There seems to be something unique about being the parent of a child with autism that engenders such violent emotional reactions among parents. One seldom hears such a severe response from parents of a child with cerebral palsy or Down syndrome. There is grief to be sure, but not a sense of utter hopelessness and despair. Part of the challenge has to do with the nature of autism, and part I think arises from the parents themselves. A child with cerebral palsy or Down syndrome has a different appearance that one need not explain to a relative or stranger. It’s obvious. Not so with autism.

Relatives and friends often do not understand the behavior of a child with autism and insist that if the parent were just a bit firmer with her or him, he would “shape up.” Wouldn’t if be nice if that were true? Parents usually feel guilty about their child’s condition, not being sure if there was something they did that somehow contributed to their child’s autism. It is also deeply troubling that on the outside a child with autism can closely resemble his brothers and sisters, but inside be an entirely different child, lacking the most basic communication and social skills, and having severe behavioral outbursts over events that seems to parents to be almost nothing. It is puzzling and a bit maddening.

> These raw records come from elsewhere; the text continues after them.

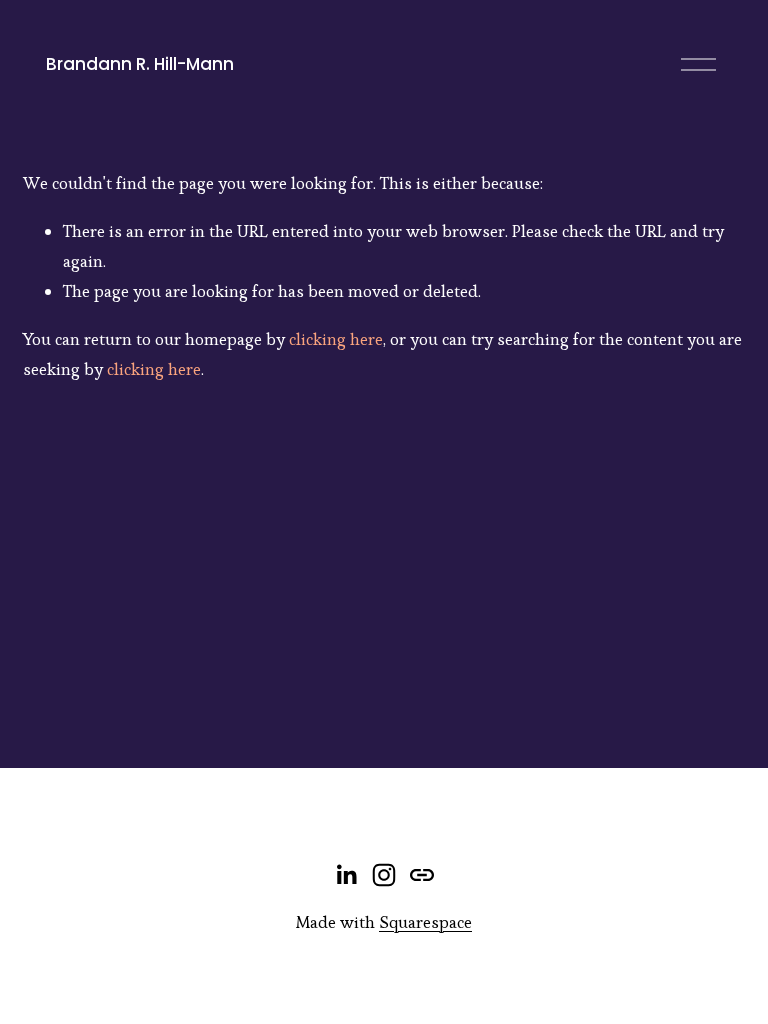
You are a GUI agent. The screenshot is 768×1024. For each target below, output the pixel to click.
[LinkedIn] (346, 875)
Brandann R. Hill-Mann (140, 64)
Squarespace (425, 922)
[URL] (422, 875)
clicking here (336, 339)
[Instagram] (384, 875)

Parents of children with autism are often more withdrawn and socially uneasy than parents of typically developing children and as a result may be even further isolated. Many parents of children with autism fit the Broad Autism Phenotype profile, exhibiting some autism-like characteristics in milder forms themselves. They tend to by shy, may be perfectionistic and prefer predictable routines, which is often difficult when parenting a child with autism. Studies have found elevated signs of anxiety and depression among mothers of children with autism in particular, which worsens as the child’s behavioral challenges increase. Children with autism typically have limited ability to occupy themselves without nearly constant parental supervision. The child may be unable to play by herself without lapsing into self stimulation, which is very disturbing and stressful to most parents. Teaching a child independent play skills can be helpful to such parents. Using a combination of Visual Schedules for engaging in sequences of appropriate play activities, and TEACCH techniques to promote independent activities, can relieve the need for constant parental supervision.

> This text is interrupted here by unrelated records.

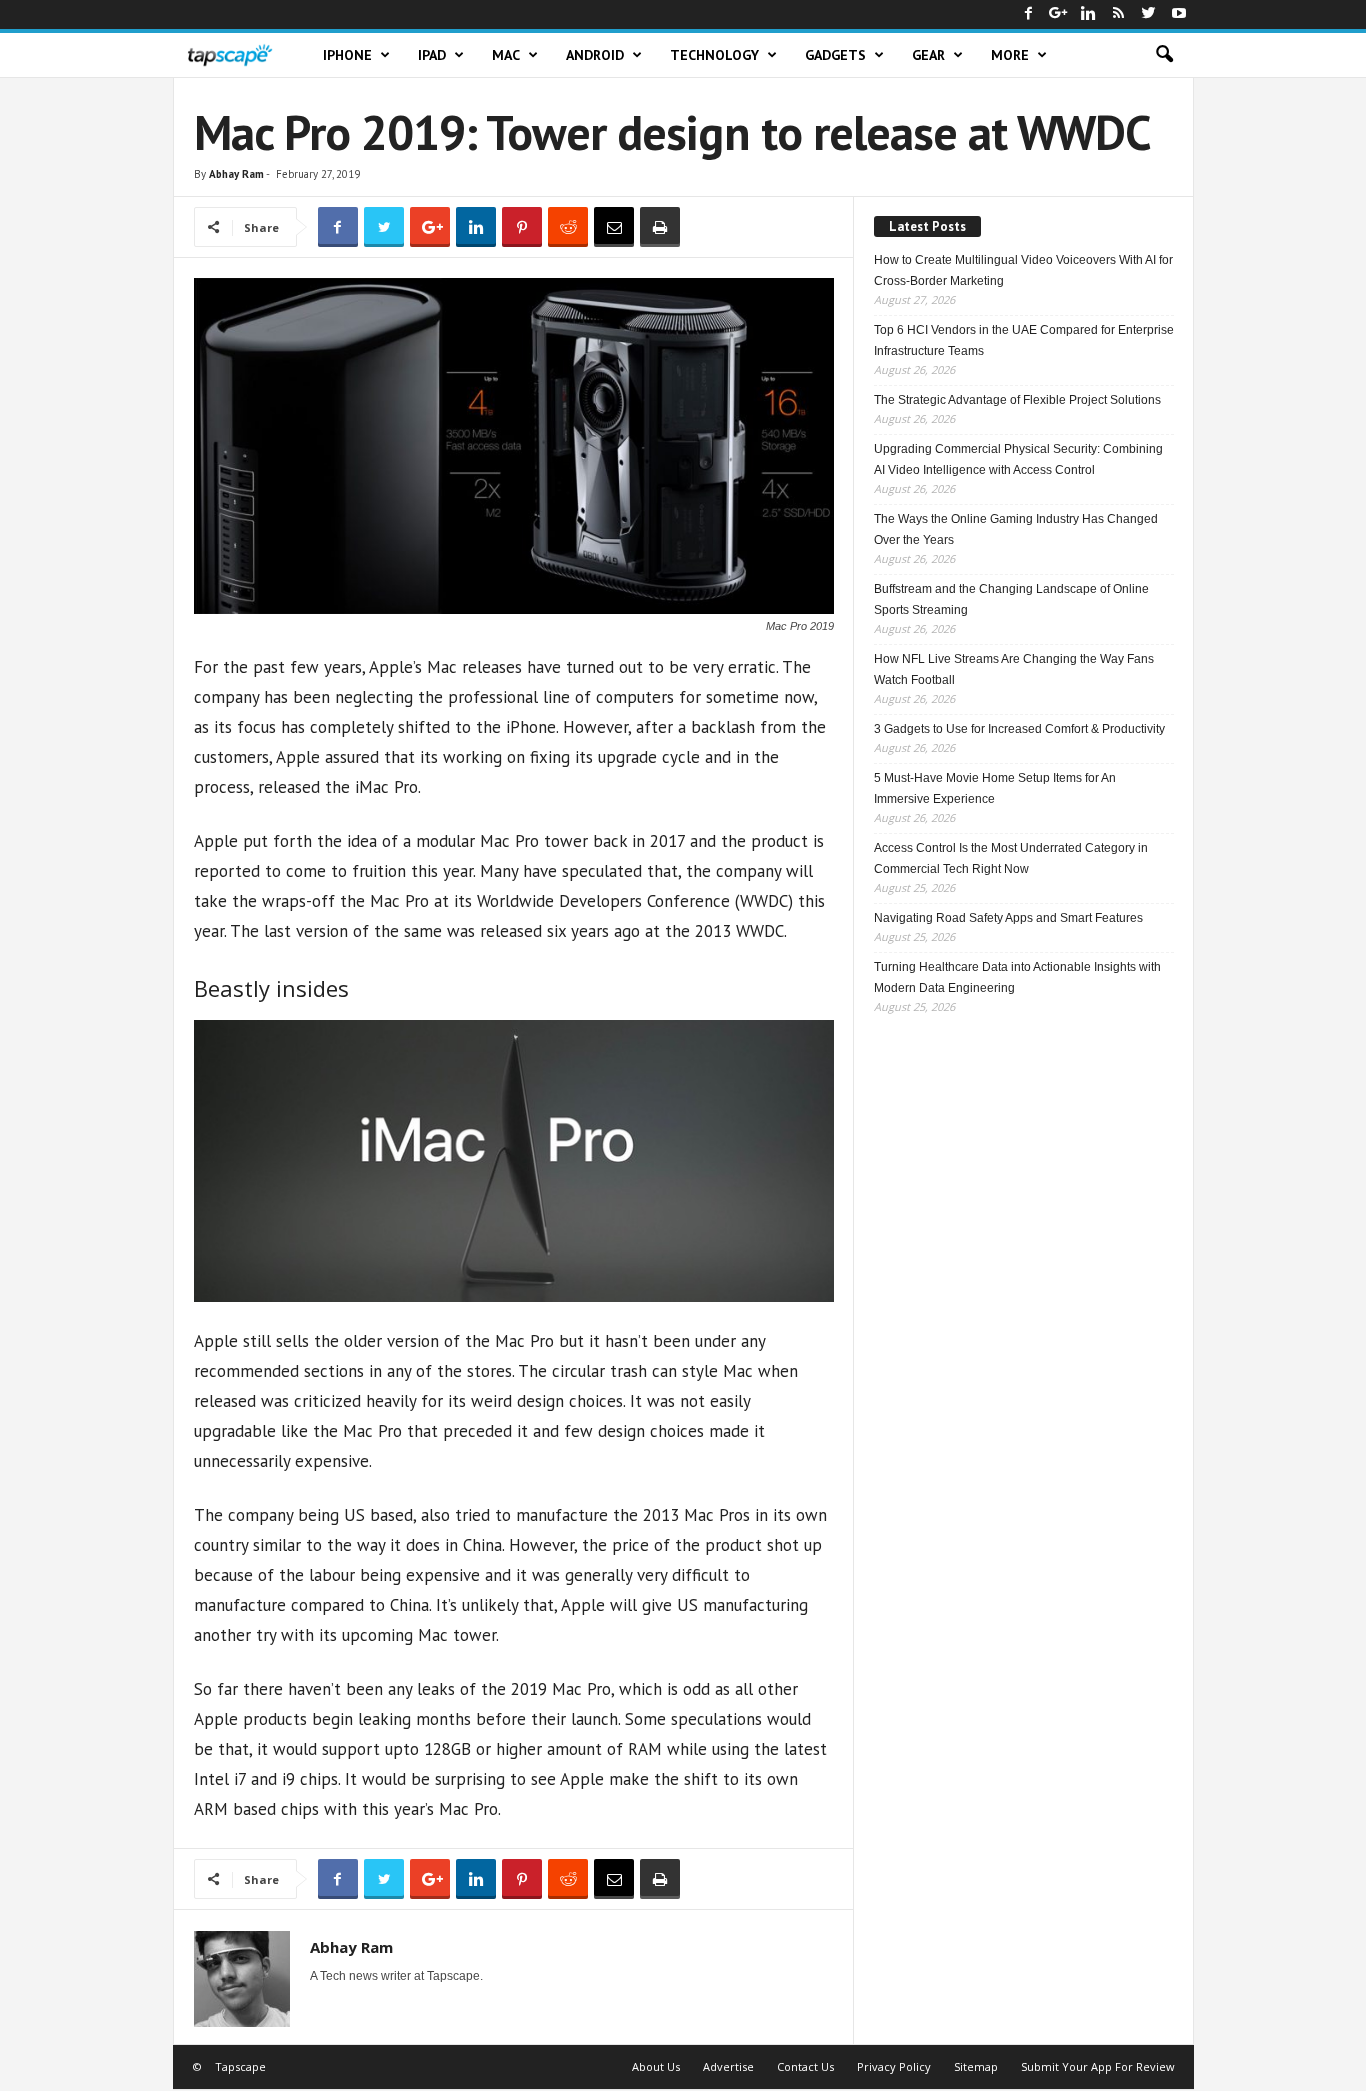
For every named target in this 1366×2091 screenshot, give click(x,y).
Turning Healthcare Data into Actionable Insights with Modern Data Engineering (1017, 977)
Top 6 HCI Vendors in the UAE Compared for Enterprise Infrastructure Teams (1024, 340)
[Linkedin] (1089, 14)
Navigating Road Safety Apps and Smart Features (1008, 918)
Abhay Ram (236, 174)
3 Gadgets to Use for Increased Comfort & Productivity (1019, 729)
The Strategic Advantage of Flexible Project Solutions (1017, 400)
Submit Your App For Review (1098, 2066)
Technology (714, 55)
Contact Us (805, 2066)
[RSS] (1119, 14)
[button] (1164, 55)
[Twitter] (1149, 14)
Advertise (728, 2066)
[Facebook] (1029, 14)
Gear (928, 55)
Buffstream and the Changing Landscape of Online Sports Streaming (1011, 599)
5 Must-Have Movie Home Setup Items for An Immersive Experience (995, 788)
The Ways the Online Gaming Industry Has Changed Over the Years (1016, 529)
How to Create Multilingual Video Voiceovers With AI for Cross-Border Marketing (1023, 270)
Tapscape (240, 2066)
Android (595, 55)
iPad (432, 55)
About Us (656, 2066)
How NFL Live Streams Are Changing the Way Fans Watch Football (1014, 669)
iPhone (347, 55)
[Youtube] (1179, 14)
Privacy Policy (894, 2066)
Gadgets (835, 55)
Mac (506, 55)
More (1010, 55)
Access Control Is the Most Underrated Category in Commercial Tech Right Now (1011, 858)
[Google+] (1059, 14)
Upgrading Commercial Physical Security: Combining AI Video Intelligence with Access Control (1018, 459)
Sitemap (976, 2066)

Similarly, teaching children with autism to participate in community activities that require minimal social and language skills can enable the family to take outings and enjoy one another’s company. In Chapter 6. “Letting the Genie Out of The Bottle” and Chapter 10. “The Importance of Leisure”, in my book
Straight Talk on Autism* I included lists of potential activities and outings for children of various ages and motor skill levels, including ways of teaching pre-requisite skills.

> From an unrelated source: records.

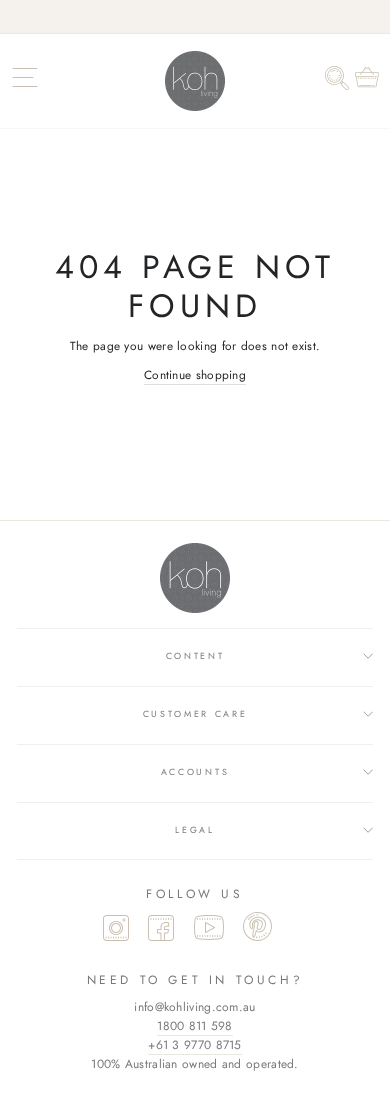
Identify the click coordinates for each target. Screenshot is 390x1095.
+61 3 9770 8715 (194, 1045)
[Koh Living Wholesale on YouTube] (209, 930)
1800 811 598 (195, 1026)
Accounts (195, 771)
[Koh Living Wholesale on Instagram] (116, 930)
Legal (194, 829)
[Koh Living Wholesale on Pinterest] (257, 929)
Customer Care (195, 713)
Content (195, 655)
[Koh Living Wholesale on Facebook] (161, 930)
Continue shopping (195, 374)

Autism is a very disabling condition, but it doesn’t help to castasrophize, which tends to make matters worse. Most children with autism can become active members of their family, which greatly reduces the parental stress and violent negative emotional reaction. Professionals can often help families develop strategies for finding ways to incorporate their child with autism in typical family leisure and other community activities usually spend less time concerning themselves with whether their child will recover or loose the autism label. Finding enjoyment in the little things that make your child enjoyable can make all the difference in the world. A recent note from a parent with whose child we had previously worked wrote, “it was great to realize once again how far Alice has come…. She is doing well in all her classes she is in.  She has made a little friend and they both have similar interests.  The little girl (Marilyn) is so cute. One day during snack she asked another little girl to move so she could sit next to her friend Alice.  Alice beamed from ear to ear and after class she told me all about her new friend.”  [names changed for confidentiality]

Try to think less about your child’s autism and more about his or her place in the family.

*Thompson, T. (2008)
Dr. Thompson’s Straight Talk on Autism. Baltimore, MD: Paul H. Brookes Publishing Company.